In homes across the United States, families sit down around their dining tables to share a meal together known as the Family Dinner. This can be a joyous occasion or a contentious one. Whether you feel warm and fuzzy or grit your teeth at the thought, the family dinner is an opportunity for familial communication that didn't always exist. As dining as a family became an institution in American life, it evolved from being a time for restraint to being a time for expression — an evolution visible in art and film.
Before the late 18th century, it was difficult for American families to dine together regularly, in part because dining rooms and dining tables were not yet a thing. Rooms and tables had multiple uses, and families would eat in shifts, if necessary. If there weren't enough chairs for all members of the family, the men would sit and the women and children might stand, coming and going from the table. (Blame the patriarchy.)

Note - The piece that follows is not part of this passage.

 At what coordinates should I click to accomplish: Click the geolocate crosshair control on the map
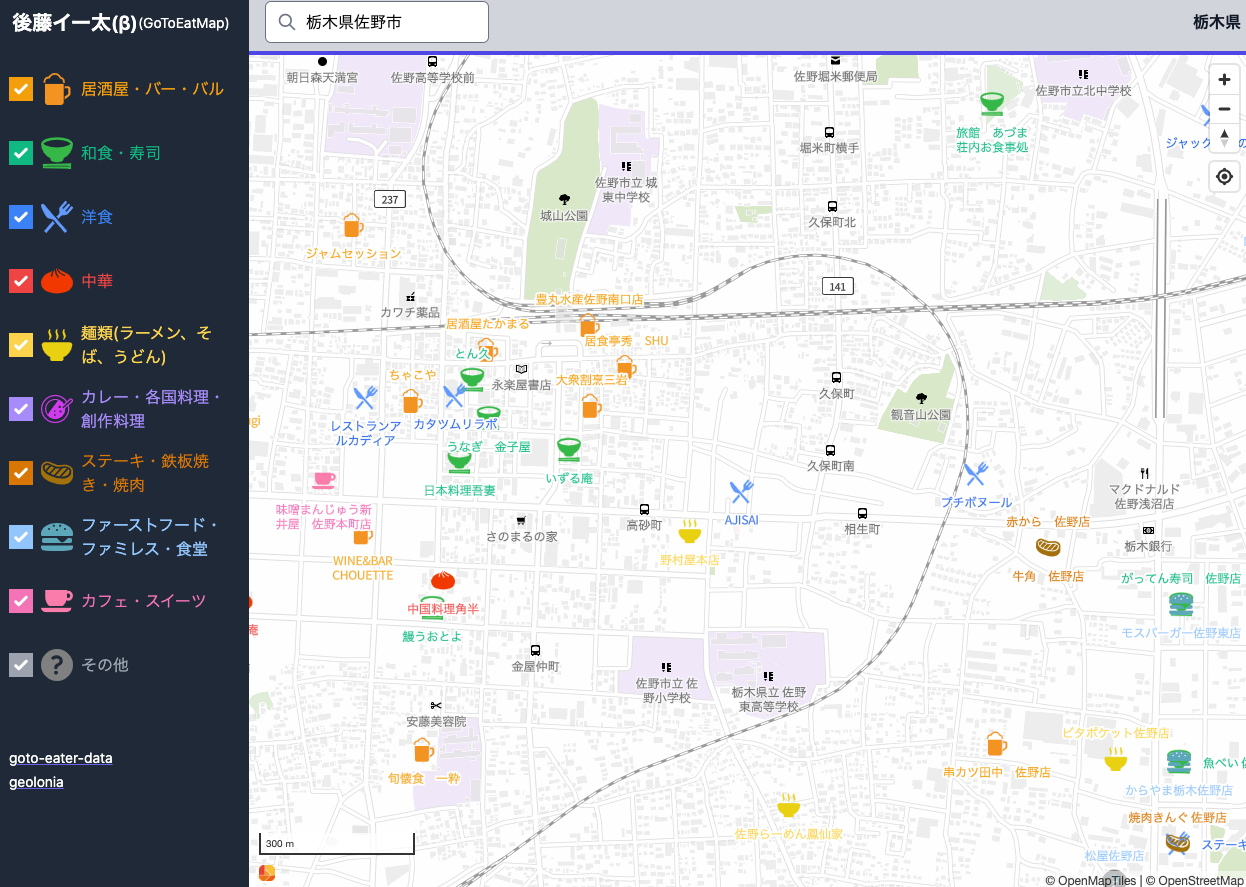tap(1224, 176)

The rise of the American family dinner depended upon the arrival of the dining table, and the dining room, from Europe, where they had been embraced since Elizabethan times. One of the first American homes to have a room specifically meant for dining was Thomas Jefferson's Monticello, built in 1772. The dining room, with the dining table at its center, began to be incorporated into wealthy homes across the country, eventually trickling down to the middle class.
From the mid-19th century onward, the dining room was used as a place to cultivate a sense of family. Now that there was a designated space (and enough chairs around the table) for families to dine together, there were also designated family meal times — which Victorian parents used to educate their children on religion, conversation and table manners.

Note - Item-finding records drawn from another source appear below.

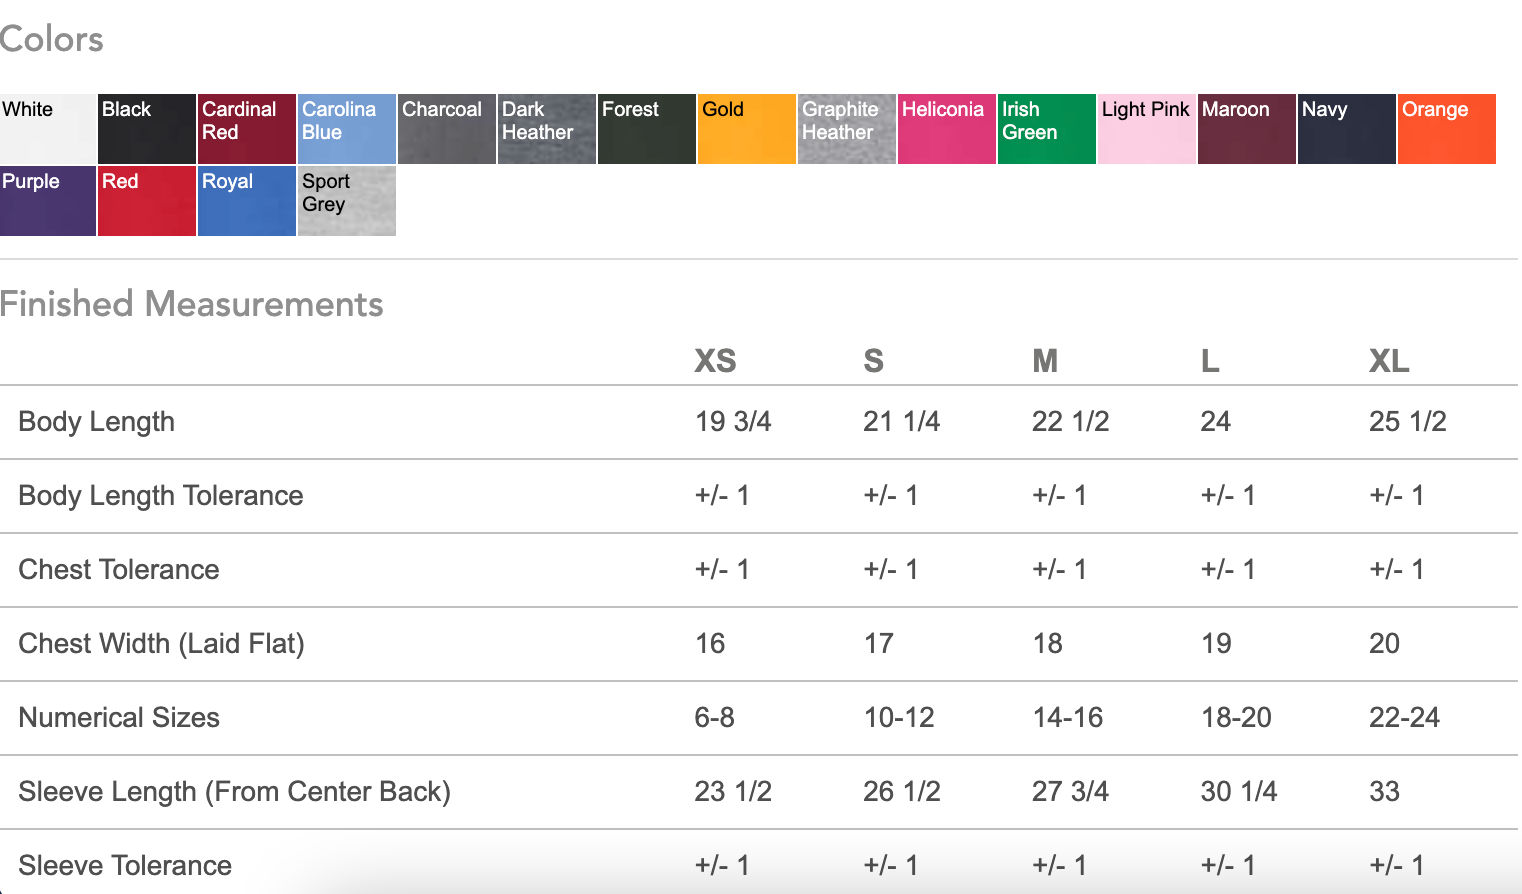Select the Forest color swatch

(647, 129)
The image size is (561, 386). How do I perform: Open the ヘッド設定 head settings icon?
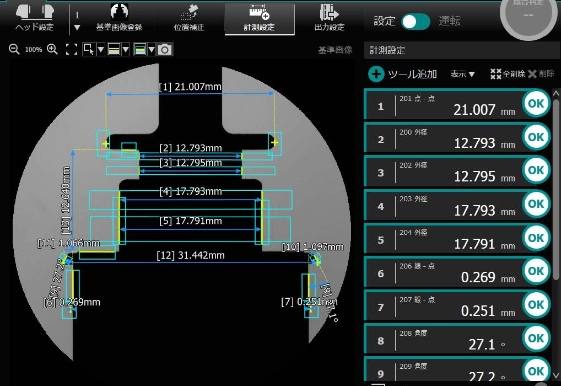[35, 17]
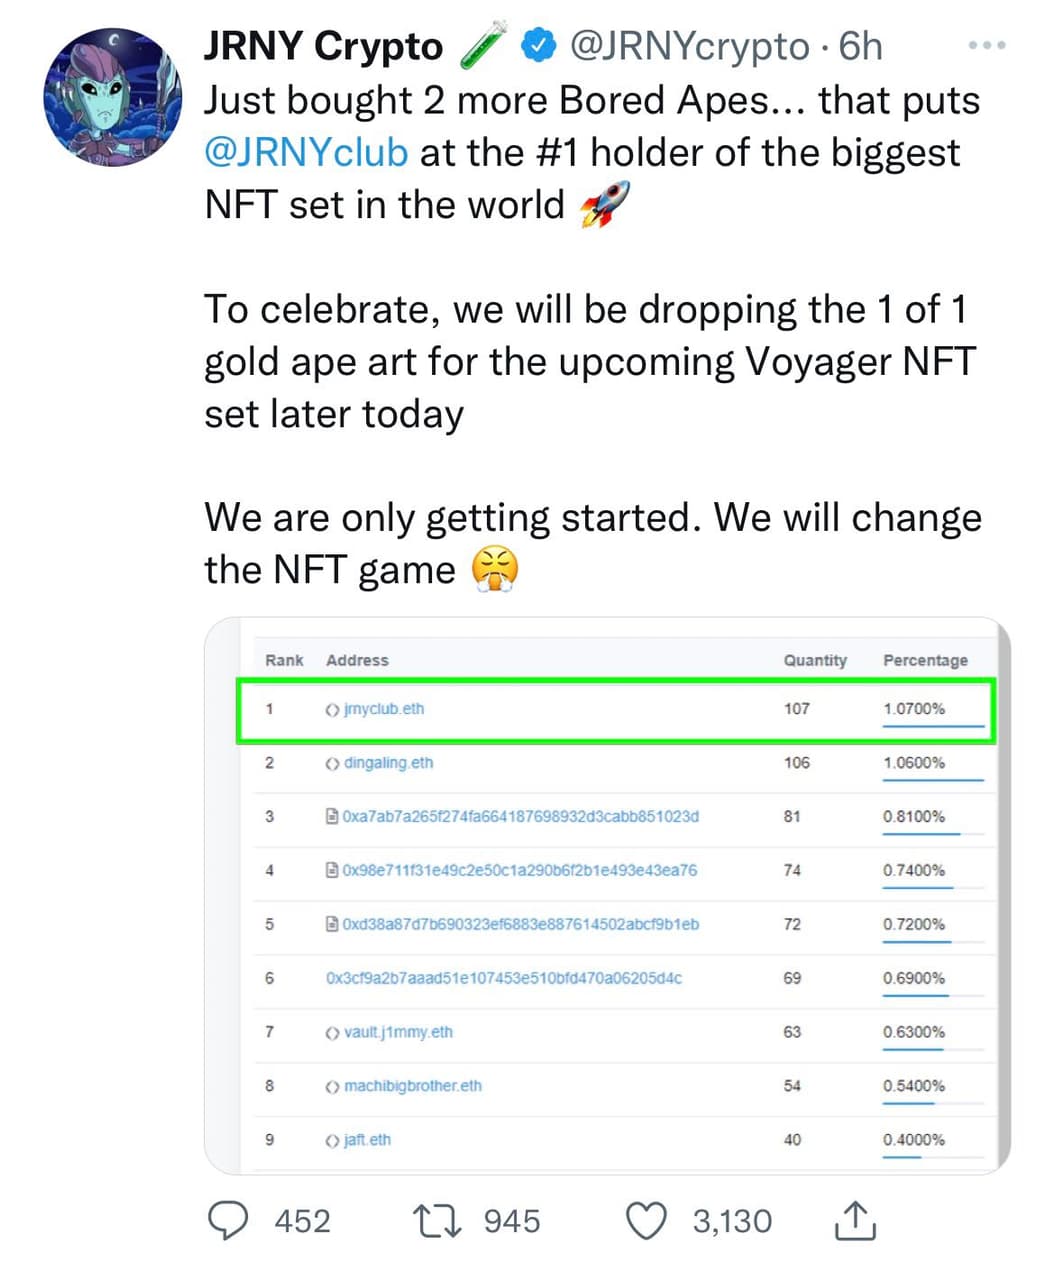Click the 1.0700% percentage bar for rank 1
This screenshot has height=1280, width=1055.
click(x=914, y=709)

Laid upon the dining table was an expectation that all family members be agreeable, pious and unified. From the Victorian era through the 1950s, this idealistic notion was impressed upon Americans. In 1943, the sociologist James H.S. Bossard wrote that "it is at the dining table, and particularly at dinner time, that the family is apt to be at its greatest ease." The same year, The Saturday Evening Post published Norman Rockwell's Freedom from Want, in which a family dining around a Thanksgiving table represents the strength of American values during World War II. The painted subjects not only have food, but are almost relentlessly happy, smiling pointedly at each other and the viewer.